Brainfood: More than yield, Cotton breeding, Chickpea genome, Mutations & domestication, Holy Grail, Restoration, Watermelon diversity, Language diversity, Ocimum diversity, Clean cassava, Neolithic feasting, Amazonian agriculture, Sharecropping
- The paradox of productivity: agricultural productivity promotes food system inefficiency. It’s the cheap calories, stupid.
- Genetic Evaluation of Exotic Chromatins from Two Obsolete Interspecific Introgression Lines of Upland Cotton for Fiber Quality Improvement. Yield from one species, fibre quality from the other.
- Resequencing of 429 chickpea accessions from 45 countries provides insights into genome diversity, domestication and agronomic traits. Including drought tolerance.
- Genome of ‘Charleston Gray’, the principal American watermelon cultivar, and genetic characterization of 1,365 accessions in the U.S. National Plant Germplasm System watermelon collection. Four genetic groups reflecting geography.
- Genome-wide nucleotide patterns and potential mechanisms of genome divergence following domestication in maize and soybean. The best candidates for domestication are plants that are willing to mutate a bit, but not too much.
- Crop Biodiversity: An Unfinished Magnum Opus of Nature. “Linking genotype and phenotype remains the holy grail of crop biodiversity studies.”
- Meeting global land restoration and protection targets: What would the world look like in 2050? Very nice.
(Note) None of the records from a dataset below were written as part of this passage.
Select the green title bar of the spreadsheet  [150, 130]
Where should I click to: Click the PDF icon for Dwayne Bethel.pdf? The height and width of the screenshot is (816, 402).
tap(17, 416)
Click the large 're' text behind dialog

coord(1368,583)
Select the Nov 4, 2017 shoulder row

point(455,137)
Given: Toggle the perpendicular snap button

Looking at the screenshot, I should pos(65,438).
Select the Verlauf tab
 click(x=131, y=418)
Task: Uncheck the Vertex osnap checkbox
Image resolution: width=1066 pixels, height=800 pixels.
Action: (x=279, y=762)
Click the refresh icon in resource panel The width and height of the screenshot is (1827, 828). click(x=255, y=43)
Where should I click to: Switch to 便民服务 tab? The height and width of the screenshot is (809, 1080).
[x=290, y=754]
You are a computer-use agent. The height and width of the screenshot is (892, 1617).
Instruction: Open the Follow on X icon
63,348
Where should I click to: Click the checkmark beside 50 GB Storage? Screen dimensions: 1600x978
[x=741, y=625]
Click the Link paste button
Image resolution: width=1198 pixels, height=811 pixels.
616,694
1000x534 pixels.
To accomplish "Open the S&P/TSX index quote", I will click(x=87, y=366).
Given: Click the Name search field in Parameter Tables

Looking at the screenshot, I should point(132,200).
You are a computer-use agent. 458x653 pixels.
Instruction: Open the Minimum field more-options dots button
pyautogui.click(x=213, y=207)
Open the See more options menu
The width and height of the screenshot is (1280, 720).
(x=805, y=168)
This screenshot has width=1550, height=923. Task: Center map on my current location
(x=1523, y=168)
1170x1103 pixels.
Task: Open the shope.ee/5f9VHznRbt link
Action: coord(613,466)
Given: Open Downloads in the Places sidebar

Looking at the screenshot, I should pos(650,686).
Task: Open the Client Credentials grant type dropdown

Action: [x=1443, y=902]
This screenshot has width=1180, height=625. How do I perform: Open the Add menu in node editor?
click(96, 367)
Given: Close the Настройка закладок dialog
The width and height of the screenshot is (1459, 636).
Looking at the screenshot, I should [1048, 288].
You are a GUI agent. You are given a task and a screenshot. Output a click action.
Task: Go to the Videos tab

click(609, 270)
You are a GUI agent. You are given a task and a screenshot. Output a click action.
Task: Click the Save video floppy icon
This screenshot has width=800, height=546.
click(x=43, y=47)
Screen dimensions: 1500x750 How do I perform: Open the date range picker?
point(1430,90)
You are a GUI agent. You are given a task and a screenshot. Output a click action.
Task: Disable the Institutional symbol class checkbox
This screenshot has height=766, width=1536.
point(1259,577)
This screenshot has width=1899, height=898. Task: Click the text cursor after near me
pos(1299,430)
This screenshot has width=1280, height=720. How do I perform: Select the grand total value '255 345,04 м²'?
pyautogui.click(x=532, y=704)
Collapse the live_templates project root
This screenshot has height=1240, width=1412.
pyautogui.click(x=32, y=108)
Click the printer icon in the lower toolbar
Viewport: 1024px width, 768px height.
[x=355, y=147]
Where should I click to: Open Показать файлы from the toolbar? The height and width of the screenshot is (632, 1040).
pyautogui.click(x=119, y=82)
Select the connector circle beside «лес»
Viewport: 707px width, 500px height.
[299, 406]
It would look very nice.
- The ecological drivers of variation in global language diversity. High year-round productivity leads to lots of languages. And lots of biodiversity, but that’s another story.
- Product authenticity versus globalisation—The Tulsi case. The division of Indian Holy Basil into 3 types based on traditional knowledge is only partially supported by genetic and phytochemical studies.
- A method for generating virus-free cassava plants to combat viral disease epidemics in Africa. Let the distribution commence.
- Cereal processing at Early Neolithic Göbekli Tepe, southeastern Turkey. They must have been some feasts.
- Persistent Early to Middle Holocene tropical foraging in southwestern Amazonia. On the cusp of agriculture 10,000 years ago in Bolivia. That’s about the same time as Göbekli Tepe, give or take a thousand years.
- Moral Hazard: Experimental Evidence from Tenancy Contracts. Tenant farmers should keep a higher share to increase productivity and diversity, but of course the landlords won’t let them so what’s needed is revolution.